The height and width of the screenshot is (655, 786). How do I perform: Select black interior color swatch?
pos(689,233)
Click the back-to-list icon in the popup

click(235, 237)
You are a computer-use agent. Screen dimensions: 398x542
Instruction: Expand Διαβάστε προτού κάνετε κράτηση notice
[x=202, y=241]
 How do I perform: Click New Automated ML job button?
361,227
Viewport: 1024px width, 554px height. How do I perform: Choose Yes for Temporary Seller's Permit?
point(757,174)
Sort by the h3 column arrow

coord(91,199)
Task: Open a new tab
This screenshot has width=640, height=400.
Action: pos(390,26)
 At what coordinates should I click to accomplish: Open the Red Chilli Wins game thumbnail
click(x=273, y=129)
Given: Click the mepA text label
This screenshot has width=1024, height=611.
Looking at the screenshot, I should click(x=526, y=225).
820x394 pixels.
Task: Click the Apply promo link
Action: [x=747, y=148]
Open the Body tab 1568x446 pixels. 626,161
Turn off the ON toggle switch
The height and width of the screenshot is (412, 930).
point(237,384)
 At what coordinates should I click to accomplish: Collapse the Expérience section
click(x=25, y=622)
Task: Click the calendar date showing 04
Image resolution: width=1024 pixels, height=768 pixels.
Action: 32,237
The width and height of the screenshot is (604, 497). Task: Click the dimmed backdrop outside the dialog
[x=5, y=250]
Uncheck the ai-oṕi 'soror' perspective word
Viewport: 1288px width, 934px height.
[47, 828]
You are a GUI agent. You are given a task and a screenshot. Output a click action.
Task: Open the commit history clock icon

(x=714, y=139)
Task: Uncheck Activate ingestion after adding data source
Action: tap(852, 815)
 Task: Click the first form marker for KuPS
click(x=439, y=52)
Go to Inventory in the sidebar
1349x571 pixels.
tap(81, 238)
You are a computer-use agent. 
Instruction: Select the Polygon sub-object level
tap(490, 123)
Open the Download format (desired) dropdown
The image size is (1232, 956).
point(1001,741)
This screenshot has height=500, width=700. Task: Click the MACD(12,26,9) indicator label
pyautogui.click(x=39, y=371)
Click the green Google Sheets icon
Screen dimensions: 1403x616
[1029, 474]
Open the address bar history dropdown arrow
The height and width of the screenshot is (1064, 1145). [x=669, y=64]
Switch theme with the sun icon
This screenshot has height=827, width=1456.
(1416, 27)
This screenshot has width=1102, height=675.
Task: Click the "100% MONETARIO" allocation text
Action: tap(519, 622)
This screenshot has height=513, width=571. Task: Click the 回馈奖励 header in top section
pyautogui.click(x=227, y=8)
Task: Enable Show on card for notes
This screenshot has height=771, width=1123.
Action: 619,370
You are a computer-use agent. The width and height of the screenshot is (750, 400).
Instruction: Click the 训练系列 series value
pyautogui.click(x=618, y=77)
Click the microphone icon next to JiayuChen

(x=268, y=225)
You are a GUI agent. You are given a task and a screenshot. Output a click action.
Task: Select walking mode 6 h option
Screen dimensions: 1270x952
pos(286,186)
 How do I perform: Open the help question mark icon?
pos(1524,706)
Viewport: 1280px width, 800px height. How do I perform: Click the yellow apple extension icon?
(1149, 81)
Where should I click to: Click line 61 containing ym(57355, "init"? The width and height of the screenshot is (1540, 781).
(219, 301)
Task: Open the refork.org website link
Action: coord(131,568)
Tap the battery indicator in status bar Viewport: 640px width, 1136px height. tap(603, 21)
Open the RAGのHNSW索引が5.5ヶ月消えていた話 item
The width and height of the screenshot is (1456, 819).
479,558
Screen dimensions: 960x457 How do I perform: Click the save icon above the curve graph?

* [Exercise goal]:
Every entry should be restated word for word.

* [Answer to this problem]:
The height and width of the screenshot is (655, 786). How do I perform: Select black interior color swatch?
pos(689,233)
Click the back-to-list icon in the popup

click(235, 237)
You are a computer-use agent. Screen dimensions: 398x542
Instruction: Expand Διαβάστε προτού κάνετε κράτηση notice
[x=202, y=241]
 How do I perform: Click New Automated ML job button?
361,227
Viewport: 1024px width, 554px height. How do I perform: Choose Yes for Temporary Seller's Permit?
point(757,174)
Sort by the h3 column arrow

coord(91,199)
Task: Open a new tab
This screenshot has width=640, height=400.
Action: pos(390,26)
 At what coordinates should I click to accomplish: Open the Red Chilli Wins game thumbnail
click(x=273, y=129)
Given: Click the mepA text label
This screenshot has width=1024, height=611.
Looking at the screenshot, I should click(x=526, y=225).
820x394 pixels.
Task: Click the Apply promo link
Action: [x=747, y=148]
Open the Body tab 1568x446 pixels. 626,161
Turn off the ON toggle switch
The height and width of the screenshot is (412, 930).
point(237,384)
 At what coordinates should I click to accomplish: Collapse the Expérience section
click(x=25, y=622)
Task: Click the calendar date showing 04
Image resolution: width=1024 pixels, height=768 pixels.
Action: 32,237
The width and height of the screenshot is (604, 497). Task: Click the dimmed backdrop outside the dialog
[x=5, y=250]
Uncheck the ai-oṕi 'soror' perspective word
Viewport: 1288px width, 934px height.
[47, 828]
You are a GUI agent. You are given a task and a screenshot. Output a click action.
Task: Open the commit history clock icon

(x=714, y=139)
Task: Uncheck Activate ingestion after adding data source
Action: tap(852, 815)
 Task: Click the first form marker for KuPS
click(x=439, y=52)
Go to Inventory in the sidebar
1349x571 pixels.
tap(81, 238)
You are a computer-use agent. 
Instruction: Select the Polygon sub-object level
tap(490, 123)
Open the Download format (desired) dropdown
The image size is (1232, 956).
point(1001,741)
This screenshot has height=500, width=700. Task: Click the MACD(12,26,9) indicator label
pyautogui.click(x=39, y=371)
Click the green Google Sheets icon
Screen dimensions: 1403x616
[1029, 474]
Open the address bar history dropdown arrow
The height and width of the screenshot is (1064, 1145). [x=669, y=64]
Switch theme with the sun icon
This screenshot has height=827, width=1456.
(1416, 27)
This screenshot has width=1102, height=675.
Task: Click the "100% MONETARIO" allocation text
Action: tap(519, 622)
This screenshot has height=513, width=571. Task: Click the 回馈奖励 header in top section
pyautogui.click(x=227, y=8)
Task: Enable Show on card for notes
This screenshot has height=771, width=1123.
Action: 619,370
You are a computer-use agent. The width and height of the screenshot is (750, 400).
Instruction: Click the 训练系列 series value
pyautogui.click(x=618, y=77)
Click the microphone icon next to JiayuChen

(x=268, y=225)
You are a GUI agent. You are given a task and a screenshot. Output a click action.
Task: Select walking mode 6 h option
Screen dimensions: 1270x952
pos(286,186)
 How do I perform: Open the help question mark icon?
pos(1524,706)
Viewport: 1280px width, 800px height. How do I perform: Click the yellow apple extension icon?
(1149, 81)
Where should I click to: Click line 61 containing ym(57355, "init"? The width and height of the screenshot is (1540, 781).
(219, 301)
Task: Open the refork.org website link
Action: coord(131,568)
Tap the battery indicator in status bar Viewport: 640px width, 1136px height. tap(603, 21)
Open the RAGのHNSW索引が5.5ヶ月消えていた話 item
The width and height of the screenshot is (1456, 819).
479,558
Screen dimensions: 960x457 How do I perform: Click the save icon above the curve graph?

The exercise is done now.